Ideen zur Philosophie der Geschichte der Menschheit

Erstes Buch

V

Unsre Erde ist mit einem Dunstkreise umhüllet und ist im Konflikt mehrerer himmlischen Sterne

Reine Luft zu atmen, sind wir nicht fähig, da wir  eine so zusammengesetzte Organisation sind, ein Inbegriff fast aller Organisationen der Erde, deren erste  Bestandteile vielleicht alle aus der Luft niedergeschlagen wurden und durch Übergänge aus dem Unsichtbaren ins Sichtbare traten. Wahrscheinlich war, als  unsre Erde ward, die Luft das Zeughaus der Kräfte  und Stoffe ihrer Bildung; und ist sie es nicht noch?  Wie manche einst unbekannte Dinge sind in den neuern Jahren entdeckt worden, die alle im Medium der  Luft wirken. Die elektrische Materie und der magnetische Strom, das Brennbare und die Luftsäure, erkältende Salze und vielleicht Lichtteile, die die Sonne  nur anregt: lauter mächtige Prinzipien der Naturwirkungen auf der Erde; und wie manche andre werden  noch entdeckt werden! Die Luft beschwängert und  löset auf; sie sauget ein, macht Gärungen und schlägt  nieder. Sie scheint also die Mutter der Erdgeschöpfe  sowie der Erde selbst zu sein, das allgemeine Vehikel  der Dinge, die sie in ihren Schoß ziehet und aus ihrem Schoß forttreibt.

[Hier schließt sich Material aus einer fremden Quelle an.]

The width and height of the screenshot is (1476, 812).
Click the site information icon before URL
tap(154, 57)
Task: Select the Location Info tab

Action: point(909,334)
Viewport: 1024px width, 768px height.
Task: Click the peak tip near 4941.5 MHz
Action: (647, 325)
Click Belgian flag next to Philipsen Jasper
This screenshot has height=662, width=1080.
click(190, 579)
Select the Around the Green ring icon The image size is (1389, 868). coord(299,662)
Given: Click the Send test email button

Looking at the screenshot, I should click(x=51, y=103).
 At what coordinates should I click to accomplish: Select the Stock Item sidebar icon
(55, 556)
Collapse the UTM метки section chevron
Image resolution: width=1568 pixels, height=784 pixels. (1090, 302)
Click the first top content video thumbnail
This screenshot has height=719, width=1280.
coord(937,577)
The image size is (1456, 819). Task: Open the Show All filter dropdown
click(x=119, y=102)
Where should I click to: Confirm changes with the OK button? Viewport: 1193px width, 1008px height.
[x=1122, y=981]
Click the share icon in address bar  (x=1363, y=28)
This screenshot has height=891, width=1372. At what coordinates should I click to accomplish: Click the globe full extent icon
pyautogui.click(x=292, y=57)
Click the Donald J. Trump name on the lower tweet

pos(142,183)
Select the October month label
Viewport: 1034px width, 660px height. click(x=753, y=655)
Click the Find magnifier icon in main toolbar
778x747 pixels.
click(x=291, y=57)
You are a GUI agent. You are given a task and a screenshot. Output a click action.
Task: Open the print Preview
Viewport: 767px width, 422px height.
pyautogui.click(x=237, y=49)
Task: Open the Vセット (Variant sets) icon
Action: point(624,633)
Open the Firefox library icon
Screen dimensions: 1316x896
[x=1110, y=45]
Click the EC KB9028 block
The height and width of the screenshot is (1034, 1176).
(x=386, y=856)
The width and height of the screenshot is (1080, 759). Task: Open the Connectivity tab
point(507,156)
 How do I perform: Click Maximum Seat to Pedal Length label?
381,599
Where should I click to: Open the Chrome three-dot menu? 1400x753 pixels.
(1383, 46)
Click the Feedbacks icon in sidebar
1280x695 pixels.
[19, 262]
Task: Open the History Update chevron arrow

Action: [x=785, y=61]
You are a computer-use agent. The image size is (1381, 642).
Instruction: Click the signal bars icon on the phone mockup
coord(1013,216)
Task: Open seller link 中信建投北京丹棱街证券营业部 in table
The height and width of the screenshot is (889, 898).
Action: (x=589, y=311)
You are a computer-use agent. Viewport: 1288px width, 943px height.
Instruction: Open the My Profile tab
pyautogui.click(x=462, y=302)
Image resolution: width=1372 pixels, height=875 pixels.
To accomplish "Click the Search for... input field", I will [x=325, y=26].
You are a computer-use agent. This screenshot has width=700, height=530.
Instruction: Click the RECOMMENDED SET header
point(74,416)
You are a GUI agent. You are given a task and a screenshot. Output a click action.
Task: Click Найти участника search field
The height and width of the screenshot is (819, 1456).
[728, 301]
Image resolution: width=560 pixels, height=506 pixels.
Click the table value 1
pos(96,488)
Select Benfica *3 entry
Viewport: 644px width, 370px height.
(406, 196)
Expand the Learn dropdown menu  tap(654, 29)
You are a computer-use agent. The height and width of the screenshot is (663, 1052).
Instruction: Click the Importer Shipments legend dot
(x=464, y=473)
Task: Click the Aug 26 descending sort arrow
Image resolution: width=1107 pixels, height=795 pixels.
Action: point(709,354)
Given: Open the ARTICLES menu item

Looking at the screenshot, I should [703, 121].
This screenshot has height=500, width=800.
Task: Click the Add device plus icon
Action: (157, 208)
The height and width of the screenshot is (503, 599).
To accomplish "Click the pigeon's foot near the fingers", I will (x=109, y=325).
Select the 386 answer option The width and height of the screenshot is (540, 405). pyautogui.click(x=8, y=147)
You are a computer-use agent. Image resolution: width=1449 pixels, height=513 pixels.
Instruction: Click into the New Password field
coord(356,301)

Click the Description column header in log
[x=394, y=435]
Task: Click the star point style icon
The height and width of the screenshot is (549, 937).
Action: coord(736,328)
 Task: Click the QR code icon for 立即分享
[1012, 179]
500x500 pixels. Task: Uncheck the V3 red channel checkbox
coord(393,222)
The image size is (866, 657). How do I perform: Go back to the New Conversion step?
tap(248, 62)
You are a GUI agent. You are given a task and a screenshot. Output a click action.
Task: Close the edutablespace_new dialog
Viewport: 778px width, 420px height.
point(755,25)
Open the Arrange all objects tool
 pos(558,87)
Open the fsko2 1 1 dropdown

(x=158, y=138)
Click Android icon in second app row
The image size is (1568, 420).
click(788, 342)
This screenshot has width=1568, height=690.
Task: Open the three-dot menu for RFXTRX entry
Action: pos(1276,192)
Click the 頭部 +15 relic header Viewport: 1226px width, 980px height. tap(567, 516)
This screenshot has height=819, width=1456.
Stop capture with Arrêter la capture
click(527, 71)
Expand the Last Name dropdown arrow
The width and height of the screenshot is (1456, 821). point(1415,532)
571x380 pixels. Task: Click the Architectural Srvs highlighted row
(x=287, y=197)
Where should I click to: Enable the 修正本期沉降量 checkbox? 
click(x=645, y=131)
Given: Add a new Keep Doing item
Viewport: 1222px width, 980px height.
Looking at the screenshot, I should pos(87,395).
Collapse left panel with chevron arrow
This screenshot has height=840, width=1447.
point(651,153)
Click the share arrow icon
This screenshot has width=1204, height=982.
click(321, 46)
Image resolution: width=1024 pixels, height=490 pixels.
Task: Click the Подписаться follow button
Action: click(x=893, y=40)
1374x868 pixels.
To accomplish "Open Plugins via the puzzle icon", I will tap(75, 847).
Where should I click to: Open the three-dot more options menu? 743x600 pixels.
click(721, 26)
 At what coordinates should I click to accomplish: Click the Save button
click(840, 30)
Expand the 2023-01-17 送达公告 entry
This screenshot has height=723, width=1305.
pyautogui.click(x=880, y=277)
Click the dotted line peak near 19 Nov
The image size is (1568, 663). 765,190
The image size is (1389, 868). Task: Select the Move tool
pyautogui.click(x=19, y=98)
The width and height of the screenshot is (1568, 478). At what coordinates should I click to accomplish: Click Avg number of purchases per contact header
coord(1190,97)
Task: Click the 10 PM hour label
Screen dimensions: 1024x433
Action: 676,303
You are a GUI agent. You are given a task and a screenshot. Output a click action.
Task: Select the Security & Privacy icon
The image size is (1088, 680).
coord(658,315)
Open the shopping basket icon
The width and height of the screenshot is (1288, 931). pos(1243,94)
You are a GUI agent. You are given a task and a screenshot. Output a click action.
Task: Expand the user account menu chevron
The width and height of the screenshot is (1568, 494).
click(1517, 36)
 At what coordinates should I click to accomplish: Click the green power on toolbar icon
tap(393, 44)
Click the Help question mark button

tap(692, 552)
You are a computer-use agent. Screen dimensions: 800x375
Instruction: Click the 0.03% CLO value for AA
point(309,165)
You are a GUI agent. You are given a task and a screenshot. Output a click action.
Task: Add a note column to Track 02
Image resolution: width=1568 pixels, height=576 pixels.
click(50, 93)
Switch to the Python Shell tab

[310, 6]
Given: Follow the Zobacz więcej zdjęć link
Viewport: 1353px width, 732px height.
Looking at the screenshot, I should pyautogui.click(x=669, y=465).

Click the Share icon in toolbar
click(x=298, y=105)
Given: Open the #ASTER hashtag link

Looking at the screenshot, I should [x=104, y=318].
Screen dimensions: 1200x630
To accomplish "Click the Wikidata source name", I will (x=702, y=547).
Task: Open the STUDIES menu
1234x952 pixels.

Es bedarf keiner Demonstration, daß auch in die  feinsten und geistigsten Bestimmungen aller Erdgeschöpfe die Atmosphäre mit einfließe und wirke; mit  und unter der Sonne ist sie gleichsam die Mitregentin  der Erde, wie sie einst ihre Bildnerin gewesen. Welch  ein allgemeiner Unterschied würde sich ereignen,  wenn unsre Luft eine andre Elastizität und Schwere,  andre Reinigkeit und Dichtigkeit gehabt, wenn sie ein andres Wasser, eine andre Erde niedergeschlagen  hätte und in andern Einflüssen auf die Organisation  der Körper wirkte! Gewiß ist dieses der Fall auf andern Planeten, die sieh in andern Luftregionen gebildet haben; daher auch jeder Schluß von Substanzen  und Erscheinungen unsrer Erde auf die Eigenschaften  jener so mißlich ist. Auf dieser war Prometheus  Schöpfer; er formte aus niedergeschlagnem weichen  Ton und holte aus der Höhe so viel lichte Funken und geistige Kräfte, als er in dieser Sonnenentfernung und  in einer spezifisch so und nicht anders schweren  Masse habhaft werden konnte.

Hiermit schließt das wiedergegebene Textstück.